Leading Financial Services Group Benefits From Cost Allocation Solution
A leading pan-African financial services group is benefitting from complete visibility into its IT costs, dramatically reduced IT budget cycle times and detailed reporting following implementation of MagicOrange.
This financial services company operates in 18 African countries offering asset management, investment, insurance and health products to 3.2 million people across the African continent. The organisation had embarked on a cost transparency journey and developed a good basis for allocating IT costs. The model, however, originally ran in Excel, making it inefficient, time consuming, slow and unstable.
The cumbersome system could take up to an hour to update and was unable to generate reports. Retrieving information involved pulling figures together from a number of spreadsheets and this intensive number-crunching consumed valuable resource. Excel did not allow for any holistic total cost of ownership (TCO) information, nor could it hold granular information to inform decision making. All this made it extremely difficult for IT to answer questions about cost allocations.
The customer required an effective yet easy-to-use system to house its cost allocation model. It also needed integrated analytics and reporting to understand and manage costs, as well as their drivers.
After going out to tender, this financial services company chose to go with MagicOrange to get started on their cost transparency journey.
“As a top player in the financial industry, our customer understood the importance of gaining full visibility into its current costs with a view to grow profitability and the value of its business going forward,” notes David Harding, Group CEO at MagicOrange.
“When dependent on Excel, the IT budget cycle typically took three months of the customer’s man-power, but after only two weeks we were able to show a first version of the budget,” notes principal consultant at MagicOrange, Theshni Naidoo. “We demonstrated not only the speed of the system but also its ability to provide critical, detailed views of costs from an IT perspective.”
Following the set-up and training, the customer ran their new cost model on their own, with guidance from MagicOrange teams when required.
The organisation is now reaping the rewards of an automated, secure, robust, Cloud-based cost allocation solution. These include far greater efficiency and simple, easy-to-use reports. Taking advantage of the benefits offered by the Cloud, this financial services expert now has the power to make changes as and when necessary.
“Automation and the power of the MagicOrange system have made the update process quick and easy,” comments Naidoo.
The financial services group is also benefitting from freed-up human and technology resource as the number-crunching is now handled in the Cloud.
The organisation can build up a Total cost of Ownership (TCO) view which they were unable to do using Excel because of its limitations around cross charging and circular references.

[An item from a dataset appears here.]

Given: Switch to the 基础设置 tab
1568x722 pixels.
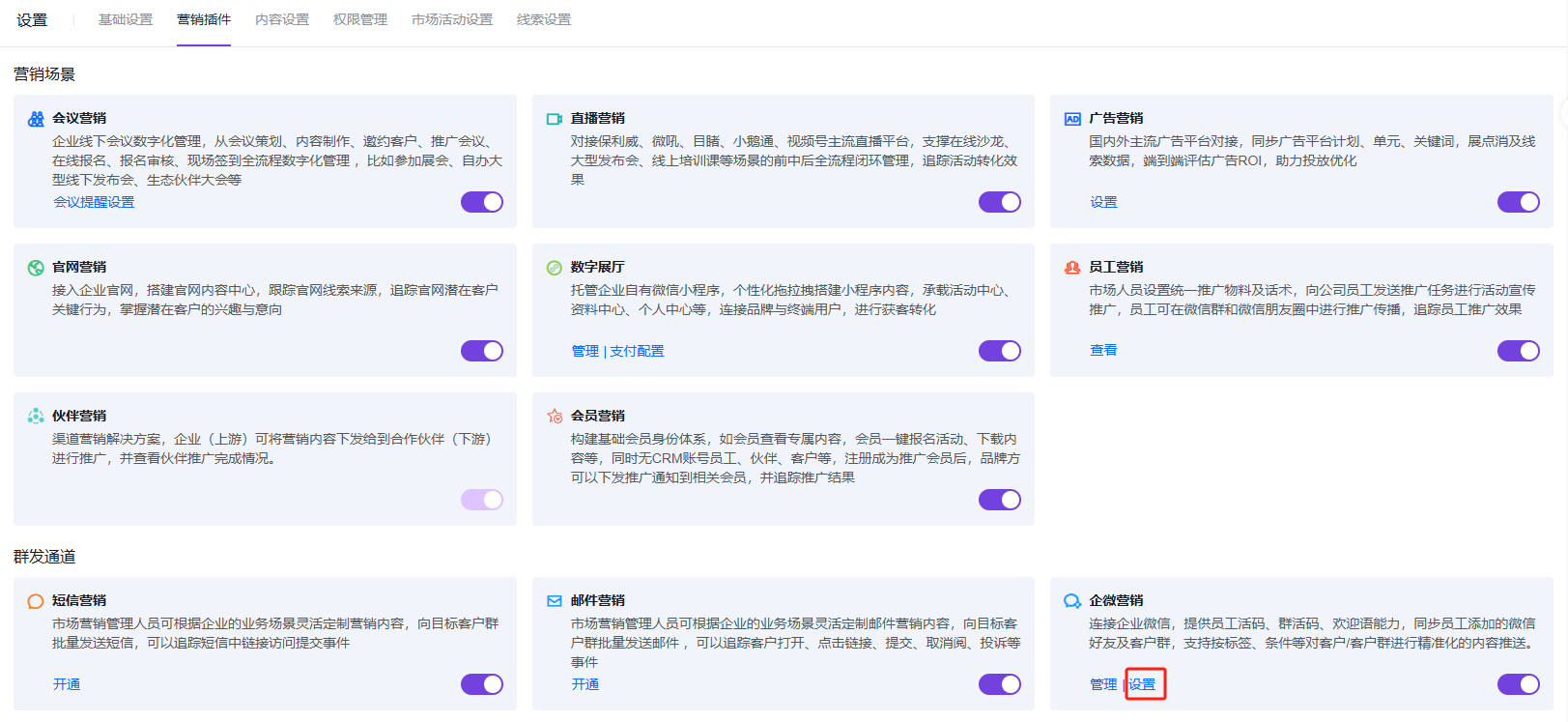Looking at the screenshot, I should tap(126, 19).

Business units are using MagicOrange to obtain detailed data about their IT costs. They can log in at any time to see exactly how their IT bills are made up, as well as the drivers behind these allocations. This transparent view into what they consume enables them to optimise costs and spot trends.
Benefits for the IT department include understanding the total cost of providing products and services, including the people and infrastructure elements.
“In today’s uncertain world, businesses are more than ever focused on optimising costs, and MagicOrange gives them the tool to do this,” notes Naidoo. “You can only manage what you can understand and measure.”
“This important financial services group joins a long line of satisfied financial services customers of ours,” concludes Harding. “MagicOrange is gaining momentum as a solution of choice for all IT Financial Management (ITFM) needs by large international clients. Our team of consultants has an excellent track record for delivering outstanding results in assisting our customer’s to ultimately increase the value of their business.”